In a Class of Her Own

Inbee Park, the hottest player in the game this year, is as gracious and delightful off the course as she is brilliant on it

Park’s victory at the Women’s US Open in July was her third on the bounce

It was exhilarating stuff and precisely what the crowd wanted. After months of hearing rather more about issues surrounding the women’s game (notably the no-women situation at various UK clubs) than the women’s golf itself, they were finally witnessing some play - and some great play at that.

With her eye firmly on that fourth successive major, Inbee followed up with a birdie at the 10th to go to move to six under the card. That done, spectators accommodated a couple of Inbee pars and patiently awaited a fresh rush of birdies.

What they got were two bogeys and a double-bogey, with the latter Inbee’s first double of the year in a major championship context. Having knocked her second into the greenside bunker at the 16th, she had played out sideways and taken three putts from 35 feet.

Yet her gentle acceptance of what was, in her book, a more than minor golfing mishap, was no less riveting than her earlier sub-par play. She showed not so much as a hint of irritation, with the only slumped shoulders belonging to her hundreds of new-found Scottish fans.

In truth, one appreciated that aspect all the more after a handful of unseemly incidents at the subsequent Solheim Cup in Colorado.

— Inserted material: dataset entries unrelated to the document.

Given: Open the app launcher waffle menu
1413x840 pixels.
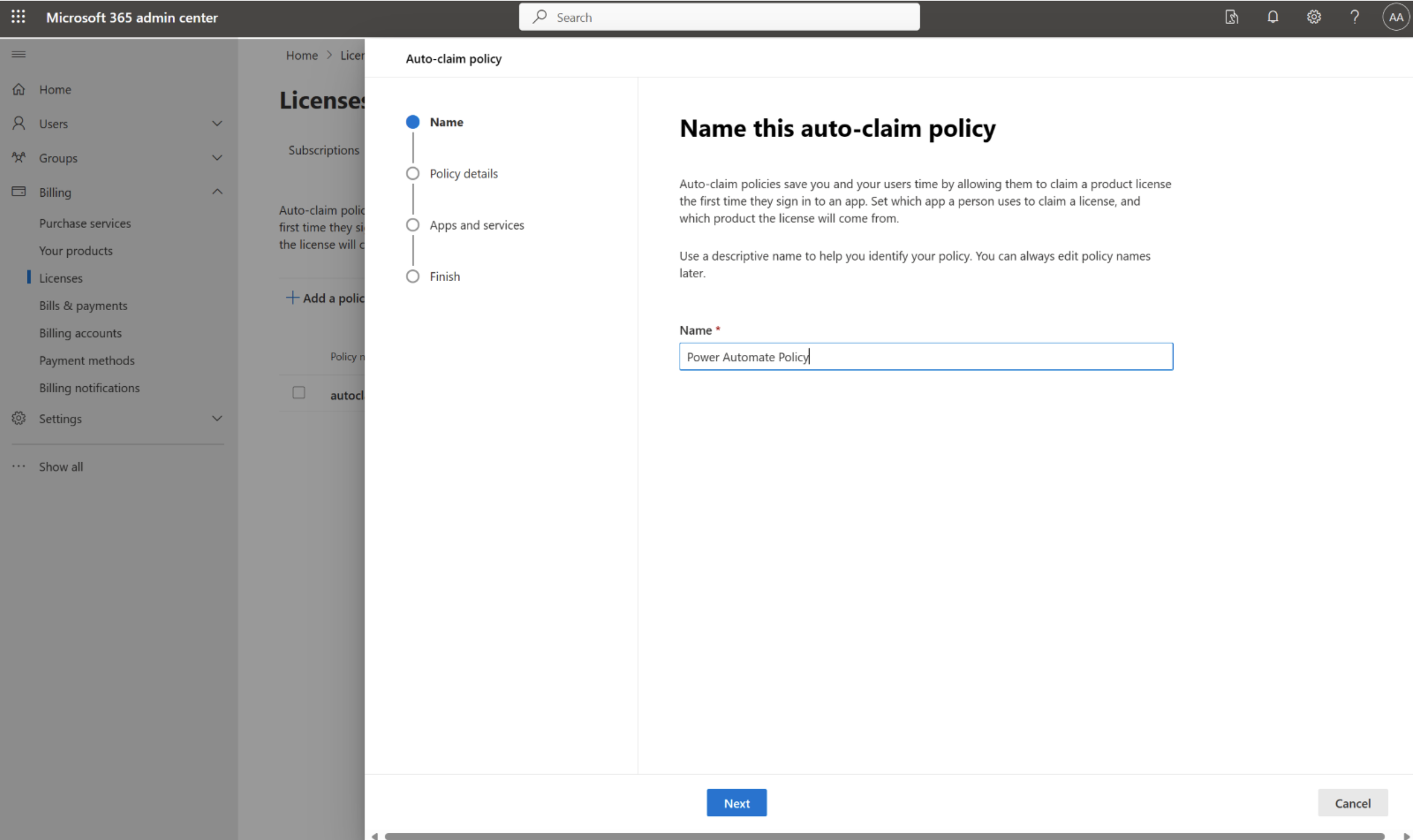Looking at the screenshot, I should tap(18, 17).
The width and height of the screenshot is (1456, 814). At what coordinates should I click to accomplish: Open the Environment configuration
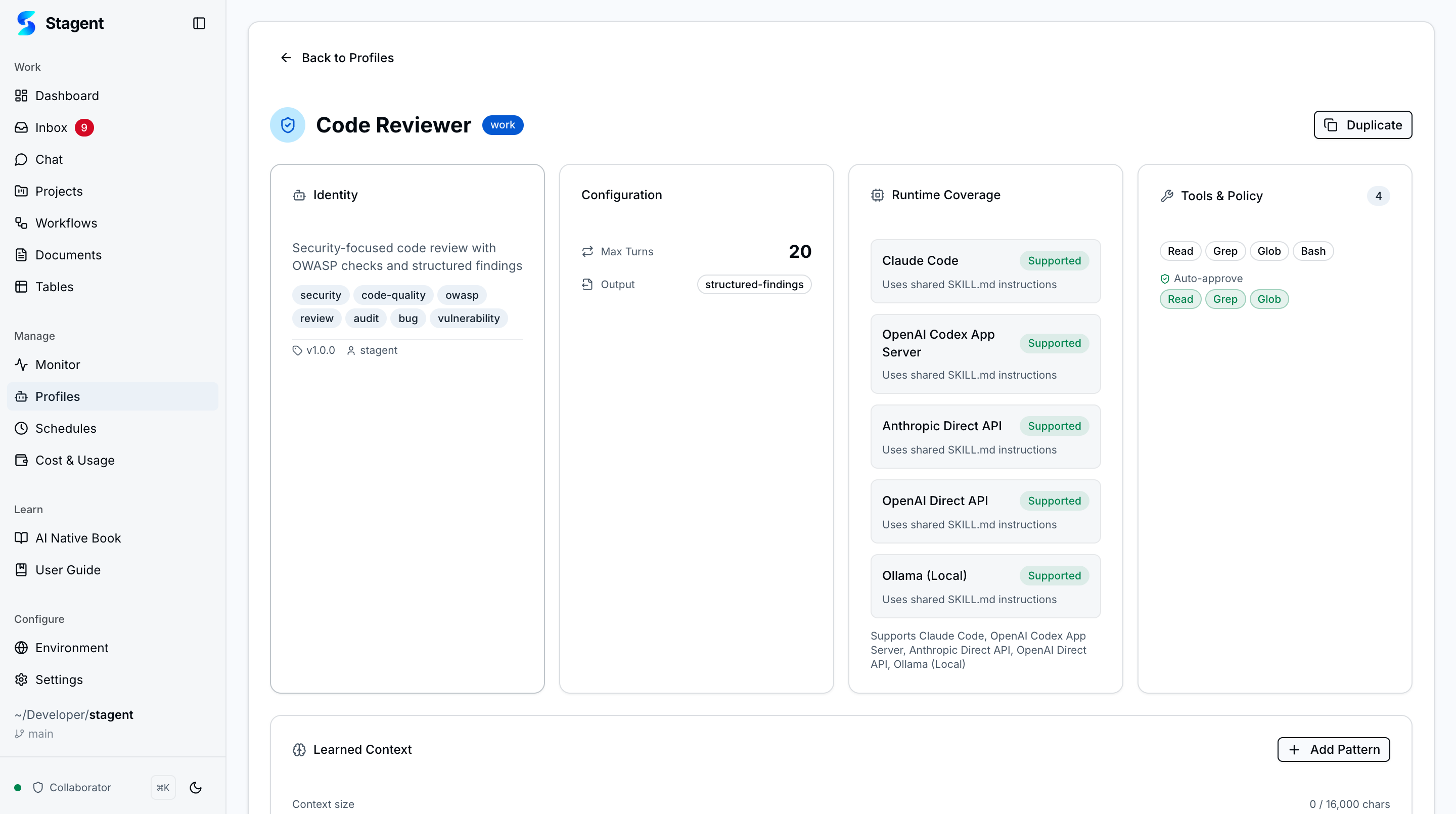coord(71,647)
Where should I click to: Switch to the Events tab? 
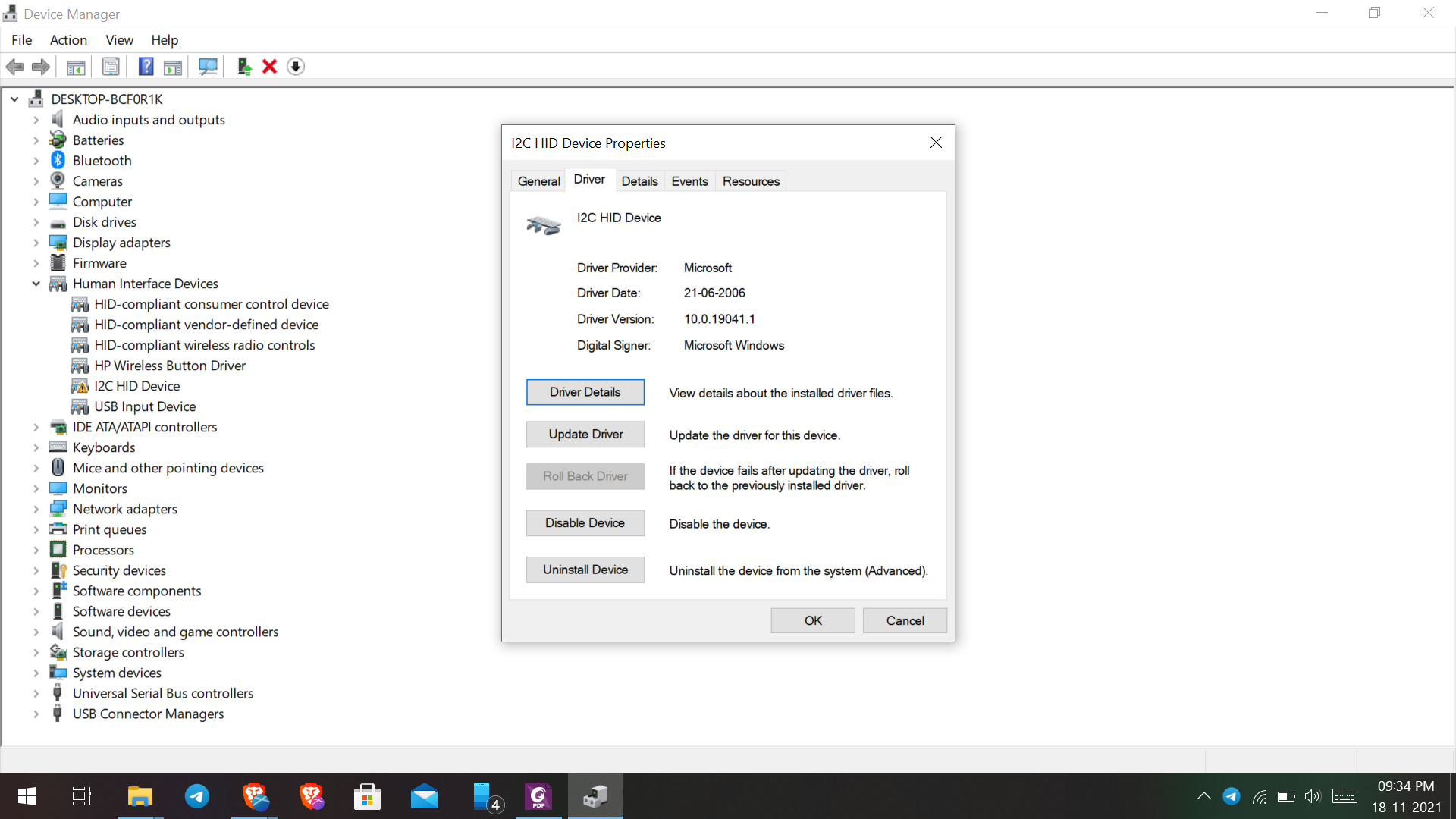tap(689, 181)
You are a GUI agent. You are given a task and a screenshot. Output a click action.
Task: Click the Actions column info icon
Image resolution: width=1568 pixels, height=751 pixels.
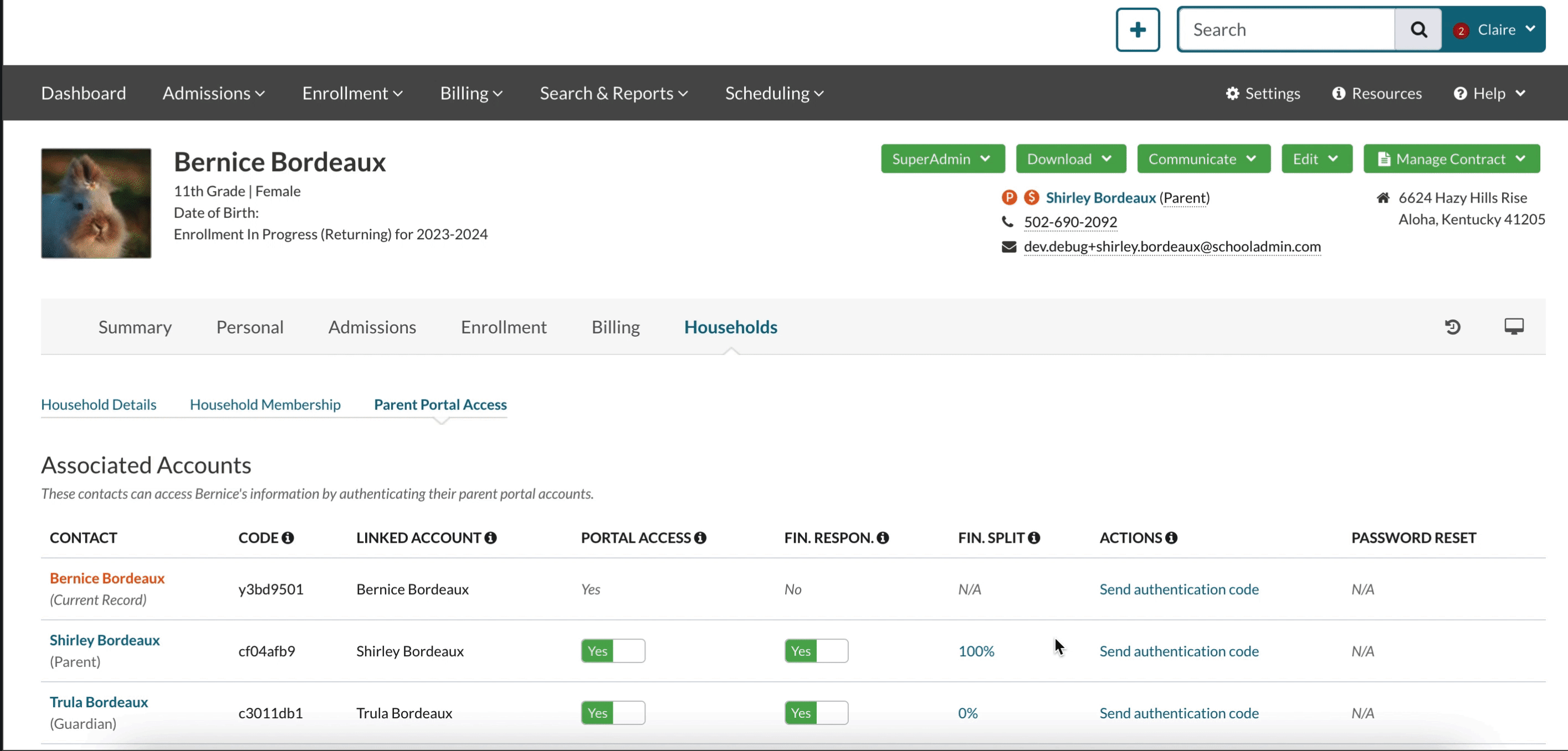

Though the standard of play out there was electrifying and the match result a glorious win for the Europeans, the players were too often downright rude.

Stacy Lewis, who had won the Ricoh, publicly tore into the referee who had admittedly made a botched job of a ruling; Paula Creamer shouted at Charley Hull and Jodi Ewart-Shadoff after they had inadvertently done the wrong thing on a green, while Hull and Ewart-Shadoff were too be seen giggling nervously in the wake of that incident. Again, there were complaints about a Spaniard - I know not which - giving cheek to a senior rules official who was more than a little put out. The women, she said, had become every bit as rude as the men when they were not getting their own way.